Colorizing the Prokudin-Gorskii photo collection




Exhaustive Search

In order to form a single RGB color image, I needed to align the three provided color channel images. Over a user-given range (ex: (-10, 10), (-15, 15), (-20, 20)), I displaced the R and G color channels along the x and y axis, then scored each displacement by comparing the Sum of Squared Differences (SSD) distances as an image matching metric, against the B color channel. I also tried using Normalized Cross-Correlation (NCC), an alternate image matching metric, but ultimately found that that implementation was slower/less efficient.

The initial results were, unfortunately, pretty mis-aligned. I attributed this to the large discrepancies in the outer edges of the image, at the glass plate borders.

Displacement: R (-1, 1), G (-1, 7)
Displacement: R (0, -6), G (1, 9)
Displacement: R (2, 3), G (3, 6)

So, I cropped 10% off the edges of each color channel before finding the optimal displacements, then applied those displacements to the uncropped images. That way, I could maintain the full size of my color channel images, while still allowing my displacements to be optimized for the center, focus subject of the image. This method yielded much better results, as shown.

Displacement: R (2, 5), G (3, 12)
Displacement: R (2, -3), G (2, 3)
Displacement: R (3, 3), G (3, 6)



Pyramid Search

For high resolution images (such as tiff files), exhausive search would require a much larger pixel displacement range, and would thus become much more expensive. In order to combat this, I implemented a faster search procedure, where alignment is done through a combination of displacements, calculated at various downscaled image resolutions. I start by downscaling the image channel to 1/8th of its original size, then running the exhaustive search on this smaller image. I can then use this course displacement to align the original image channel, scaling appropriately (in this case, since I downscaled the channel to 1/8th of its size, I apply a scaled version (x8) of the yielded displacement). I repeat this method three more times, downscaled at 1/4, 1/2, and 1. By using this pyramid method, I can maintain that my pixel displacement range is relatively small, since I am able to add scaled alignments at less expensive search resolutions.

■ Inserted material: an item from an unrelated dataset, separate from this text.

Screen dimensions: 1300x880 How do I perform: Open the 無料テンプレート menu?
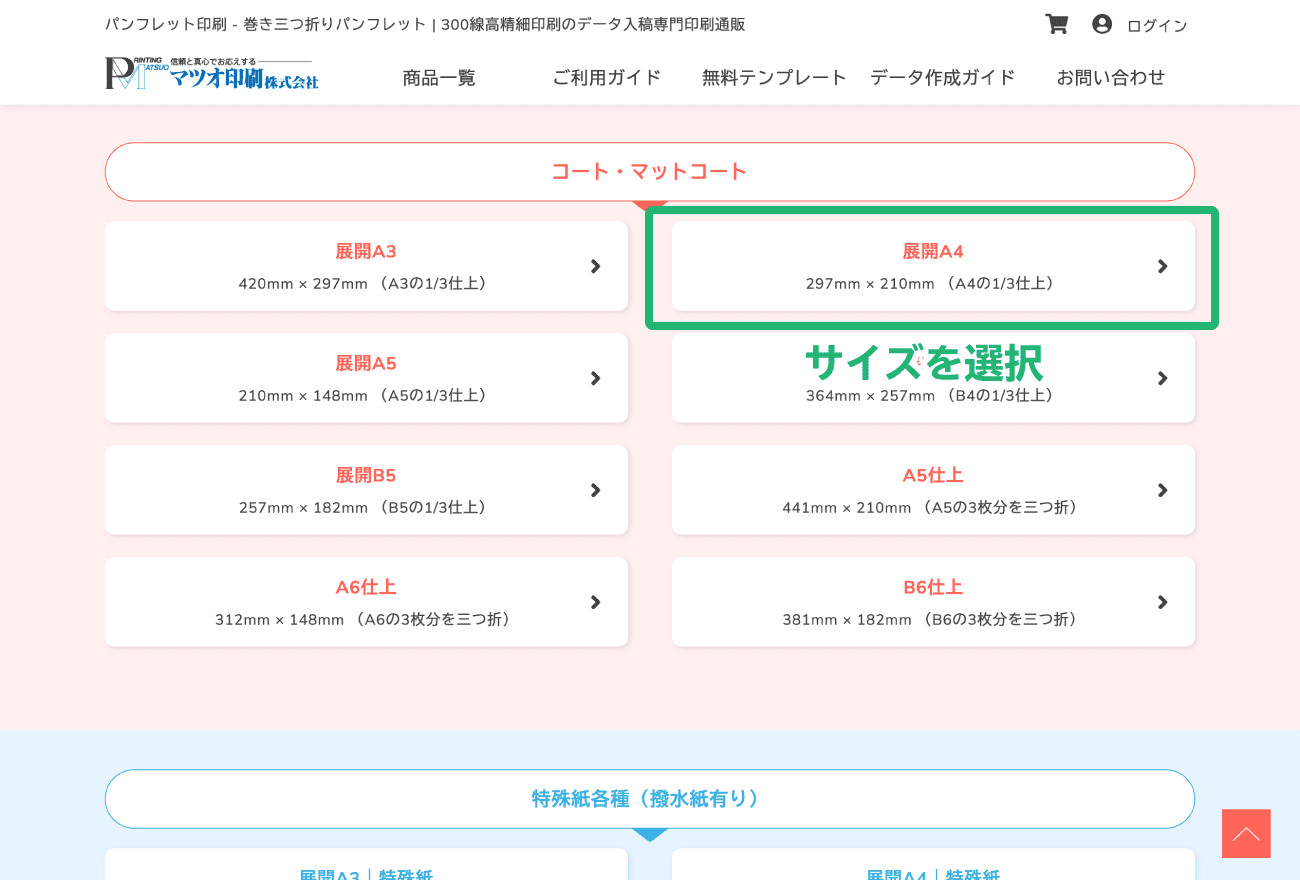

Displacement: R (4, 25), G (-4, 58)
Displacement: R (17, 60), G (14, 124)
Displacement: R (26, 52), G (36, 108)
Displacement: (14, 53), G (11, 112)



Results

Displacements

emir.tif:
R (24, 49), G (55, 103)
cathedral.jpeg:
R (2, 5), G (3, 12)
church.tif:
R (4, 25), G (-4, 58)
three_generations.tif:
R (14, 53), G (11, 112)

melons.tif:
R (10, 82), G (13, 178)
monastery.jpeg:
R (2, -3), G (2, 3)
onion_church.tif:
R (26, 52), G (36, 108)
tobolsk.jpg:
R (3, 3), G (3, 6)

icon.tif:
R (17, 41), G (23, 90)
self_portrait.tif:
R (29, 79), G (37, 176)
harvesters.tif:
R (17, 60), G (14, 124)
lady.tif:
R (9, 52), G (12, 112)

train.tif:
R (6, 42), G (32, 87)
workshop.tif:
R (0, 52), G (-12, 104)

More Examples

More examples, downloaded from the Prokudin-Gorskii collection.

Displacement: R (1, 2), G (1, 11)
Displacement: R (-1, 5), G (-3, 9)
Displacement: R (0, 4), G (-1, 15)